## BEGIN Text segment
I think you are missing the point quite a bit. Look at a broader concept of wealth and economy. Then you'll see that more and more of it doesn't fit into the capitalist scheme of commodity exchange, as others pointed out. To put all these phenomena into the hobby box seems more an attempt to defend the status quo of capitalist business, i.e. to neglect completely the growing importance these new exchange processes have. Capitalist ideology tells us that the (free) market is the only way to produce wealth. Every society will try to defend itself. However, it should be clear that things continually evolve, the notion of property will become less and less fit to deal with the new situation. Eben Moglen expresses that nicely.

Olympus?, posted 11 Aug 2000 at 20:32 UTC by stripling » (Apprentice)

First let me get my biases out of the way. I'm a lawyer, and I represent people who make their living from controlling the rights to their intellectual property -- not all my clients, but some. I'm in favor of having intellectual property protected. I don't think the current regime does a bad job of it, either. You state "... that offering content freely constitutes a morally healthier way of doing things." You don't say heathier than what, but I'll guess from the context that you mean heathier than selling content. I disagree. I don't find a moral issue in giving content away or selling it. The owner gets to choose. If the creator of content owns it, I don't see why she shouldn't have the right to choose to sell it, give it away, or burn it. It is her property. Of course, there's always stealing it from her -- but that's not the morally healthier way of doing things, is it?
## END Text segment
▶ **Short exercise 1**: In the forum thread, what profession does the poster stripling state?
▶ **Short exercise 2**: In the forum thread, why does stripling see no moral issue in either giving content away or selling it?
The records are separate material with no connection to the forum thread.
## BEGIN Rows
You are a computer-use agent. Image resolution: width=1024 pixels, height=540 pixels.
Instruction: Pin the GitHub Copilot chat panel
## END Rows
## BEGIN Rows
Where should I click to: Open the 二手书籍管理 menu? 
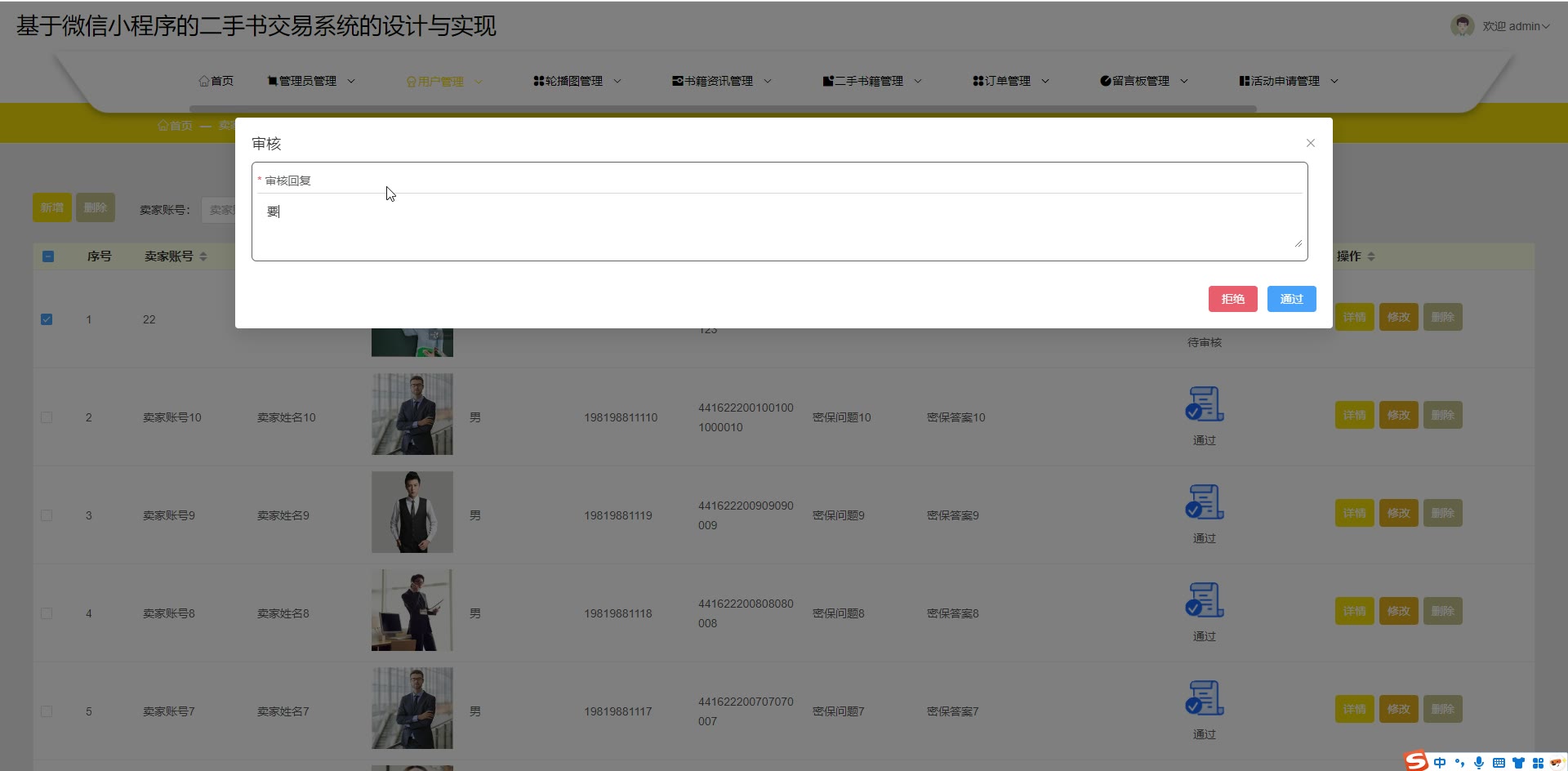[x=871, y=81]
## END Rows
▶ **Complete answer 1**: Stripling is a lawyer.

▶ **Complete answer 2**: Stripling holds that the owner gets to choose. If the creator owns the content, it is her property, so she has the right to sell it, give it away, or burn it.